We concluded every activity with prayer (an immediately convicting source of strength from God if we had made a poor decision that day). We hung out in groups and after dating was allowed, we remained in public places together. We would not touch each other in any way that made the other feel uncomfortable (and by that I’m talking, placing a hand on a bare knee). As it got closer to marraige, we had to get even more practical at times and wear a kiss guard (or base ball cap, lol). The question becomes, how far are you willing to go to remain pure and protect what you (and God) hold dear. Let me tell you, on our wedding day, it was absolutely worth the wait, and we haven’t missed a moment since!
Jesus looked at them and said, “With man this is impossible, but not with God; all things are possible with God.” – Mark 10:27 (NIV)
It is funny. I was thinking about this on my way in to work this morning and thought, “It is amazing that for centuries that abstinence has been realistic, but in our day in age it is unrealistic.” Not to say that it didn’t happen in the past but it was looked on as being the norm. Whereas today sex is considered the norm.
When people have sex their heart’s merge into one. That is why there is so much brokeness in the lives of people today. Those who have repeatedly given their heart out, have little left to give. No I don’t mean that they are heartless – There are people that have very big hearts that have gone through this – I simply mean that they have given a piece of themselves away that they will never get back.

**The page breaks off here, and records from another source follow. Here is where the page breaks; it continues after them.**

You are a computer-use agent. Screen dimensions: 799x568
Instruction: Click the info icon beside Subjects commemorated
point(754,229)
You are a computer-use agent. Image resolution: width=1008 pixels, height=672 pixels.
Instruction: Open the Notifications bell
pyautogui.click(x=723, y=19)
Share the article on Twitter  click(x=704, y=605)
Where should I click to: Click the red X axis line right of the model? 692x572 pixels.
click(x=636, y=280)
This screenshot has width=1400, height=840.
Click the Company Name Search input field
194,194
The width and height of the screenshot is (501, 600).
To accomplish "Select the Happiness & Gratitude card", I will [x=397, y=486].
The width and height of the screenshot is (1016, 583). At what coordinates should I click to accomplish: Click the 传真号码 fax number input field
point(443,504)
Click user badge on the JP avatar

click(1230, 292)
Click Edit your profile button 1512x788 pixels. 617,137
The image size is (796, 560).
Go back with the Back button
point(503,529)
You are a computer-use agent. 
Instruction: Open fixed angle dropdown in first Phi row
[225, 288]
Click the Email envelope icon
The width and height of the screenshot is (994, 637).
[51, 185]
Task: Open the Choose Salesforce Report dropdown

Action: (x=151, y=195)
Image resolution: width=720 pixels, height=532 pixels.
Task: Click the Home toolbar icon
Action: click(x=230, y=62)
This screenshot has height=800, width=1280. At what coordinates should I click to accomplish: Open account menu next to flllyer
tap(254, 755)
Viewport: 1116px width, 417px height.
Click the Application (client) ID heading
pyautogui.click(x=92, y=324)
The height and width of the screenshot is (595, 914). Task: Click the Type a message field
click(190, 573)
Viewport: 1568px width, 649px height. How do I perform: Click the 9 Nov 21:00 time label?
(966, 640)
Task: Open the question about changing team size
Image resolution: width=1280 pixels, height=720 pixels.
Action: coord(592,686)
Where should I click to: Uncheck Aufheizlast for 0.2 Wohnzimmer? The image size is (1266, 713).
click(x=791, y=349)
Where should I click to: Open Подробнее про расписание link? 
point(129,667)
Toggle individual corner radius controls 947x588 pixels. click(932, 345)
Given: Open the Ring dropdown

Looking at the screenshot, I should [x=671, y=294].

Thank God for the healer of a broken heart.
I think the reason people think that abstinence isn’t possible is because they don’t know why they should abstain in the first place. This is true even for people who grew up in the church and went through youth group hearing “don’t have sex before marriage.” We know that God says in His Word to not have sex before marriage. In theory, this should be enough. But, especially in the world we live in today, no one really understands why He says it. It’s not until afterward when the experienced feelings of hurt, betrayal, etc and, sometimes, the contracted STD, make you realize that it’s not worth it. Sure, it feels good during, but after is when the trouble begins.
A FUMC pastor once gave a great illustration of this. He compared sin to entering into snake’s cage. When a jail keeper enters the cage of a boa or other large snake, all is generally well. They are cautious, and keeping an eye on the snake. It is usually when the person attempts to leave the cage (and their guard is down), that the snake attacks. Sin is like that. We enter into it with cautian, and just when all appears to be going fine, consequances arise. And often, though those consequances are very hurtful to begin with, the person has been captured by the sin, and it is hard to go back. That is why there are so many people addicted to sex, drucks, alcohol, smoking, over eating, porn, gambling, lies, whatever the case may be. It is much easier not to open Pandora’s box to begin with, than it is to escape once it is open.
Flatliners, a movie with Julia Roberts, Keifer Southerland, and some others really make the part clear about not having anything left of your heart! Also, we have a lack of patience which people want to use as an excuse-think about when the internet takes more than a few seconds to go to a different page.
Jason just reminded me of Galatians 2:20 which says: “I have been crucified with Christ and I no longer live, but Christ lives in me. The life I live in the body, I live by faith in the Son of God, who loved me and gave himself for me.” This is great because, like Jason said, it takes the pressure of me to do the things He asks us to do. He helps me do the right things. Abstinence is possible and realistic, what Sarah Palin’s daughter is saying is that it isn’t desirable to her because she doesn’t want to wait. It doesn’t mean anything to her. She wants what she wants now, not later. Waiting has no value to her.